L'acte de bravoure de Naqvi en défendant une femme contre la colère d'une foule a fait naître l'espoir que la question du blasphème pourra être résolue efficacement si l'État et les autorités policières affrontent fermement les extrémistes et leurs partisans.
La reconnaissance et le soutien des institutions et des hommes politiques du pays pour les actions du policier sont sans précédent et significatifs. À la suite de l'incident, Naqvi a rencontré le chef de l'armée pakistanaise, le lieutenant-général Syed Asim Munir, qui l'a félicitée pour son dévouement désintéressé au devoir et son professionnalisme. Cette réunion a été considérée non seulement comme rassurant les forces de l'ordre et leurs officiers sur le soutien de l'armée, mais aussi comme un message clair aux radicaux selon lequel leurs actions ne seront pas tolérées.
Après la rencontre du chef de l'armée avec l'officier de police, l'ambassadeur d'Arabie saoudite au Pakistan, Nawaf bin Saeed Al Maliki, a rencontré Naqvi à l'ambassade saoudienne à Islamabad. En reconnaissance de son courage, il l'invita à visiter le Royaume en tant qu'invitée royale.

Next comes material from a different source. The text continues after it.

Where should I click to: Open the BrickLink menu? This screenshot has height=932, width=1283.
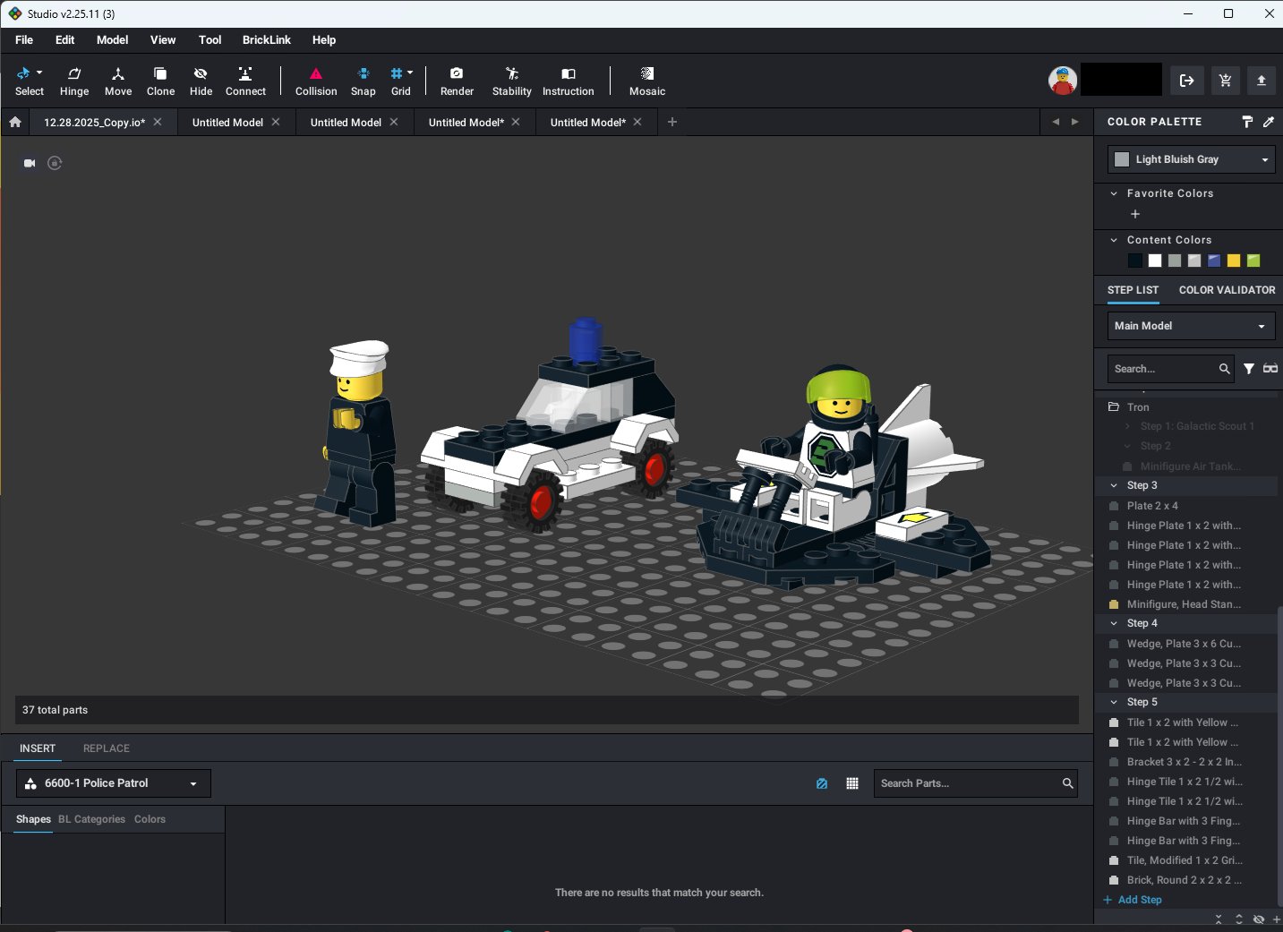(266, 40)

La rencontre inattendue entre l'officier et l'ambassadeur d'Arabie Saoudite a démontré l'intérêt croissant du Royaume pour le Pakistan.
L'attention positive suscitée par l'action de Naqvi souligne un nouveau rejet de la part des autorités pakistanaises et saoudiennes des actes de violence perpétrés par des islamistes radicaux au nom de l'Islam.

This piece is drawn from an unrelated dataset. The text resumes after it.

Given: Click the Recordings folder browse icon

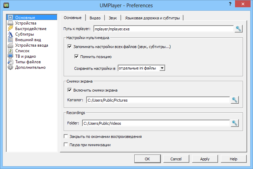Looking at the screenshot, I should 235,123.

Il est pertinent de mentionner que, sous la direction du prince héritier Mohammed Bin Salman, l’Arabie saoudite a contesté l’establishment religieux wahhabite du royaume ces dernières années, affirmant que son conservatisme extrême est problématique et découle souvent d’interprétations erronées des textes islamiques.
Dans le passé, des éléments de droite au Pakistan ont gagné en importance et en pouvoir grâce au parrainage par l'Arabie saoudite de la secte wahhabite et des dirigeants islamistes radicaux, au point qu'ils se sont opposés à toute réforme qu'ils estimaient incompatible avec leurs objectifs idéologiques. Ces groupes ont fonctionné comme propagandistes du blasphème au fil des années, utilisant la violence et le vigilantisme pour traiter ceux qu'ils accusent de blasphème.

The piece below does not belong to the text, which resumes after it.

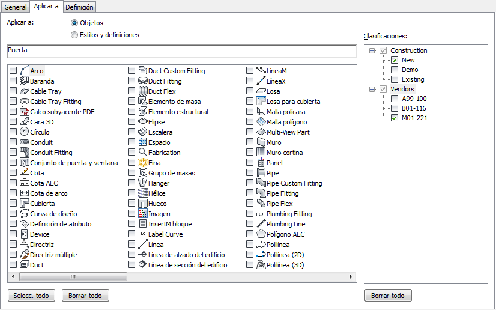Collapse the Vendors tree node

pyautogui.click(x=373, y=90)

Cela n'est peut-être plus réalisable car les intérêts de l'Arabie saoudite, tant au sein du pays que dans des pays comme le Pakistan, sont de plus en plus orientés vers la promotion de concepts considérés comme libéraux et progressistes.
Par exemple, les radicaux islamistes pakistanais constituent un défi important à la potentielle normalisation des liens entre l'Arabie saoudite et Israël et à l'effet d'entraînement attendu sur le Pakistan. Les radicaux pakistanais pourraient entraver l'alignement de la puissante armée du pays ou d'autres parties intéressées sur la politique saoudienne. Cette résistance interne pourrait compliquer le processus décisionnel du Pakistan concernant sa position sur la question palestinienne et l'éventuelle normalisation des liens avec Israël.
Il semble que le Royaume ait l’intention de remodeler la trajectoire des relations pakistano-saoudiennes, signalant ainsi une rupture avec les islamistes de droite accommodants. La récente rencontre entre l’envoyé saoudien et l’officier de police pakistanais a transmis un message fort aux islamistes pakistanais : l’Arabie saoudite s’oriente vers une position plus progressiste.
Cette décision donne non seulement le ton aux relations pakistano-saoudiennes, mais indique également clairement aux islamistes saoudiens que le Royaume reste attaché aux initiatives de réforme lancées par le prince héritier Salmane. Ce changement pourrait avoir des implications pour les forces de droite au Pakistan, qui recherchent traditionnellement des conseils moraux et un soutien de la part de l’Arabie Saoudite.
Le geste de l'Arabie saoudite consistant à applaudir le policier pakistanais pour avoir tenu tête aux islamistes radicaux va renforcer les attentes des Pakistanais qui se tournent vers l'Arabie saoudite pour maîtriser les islamistes au Pakistan.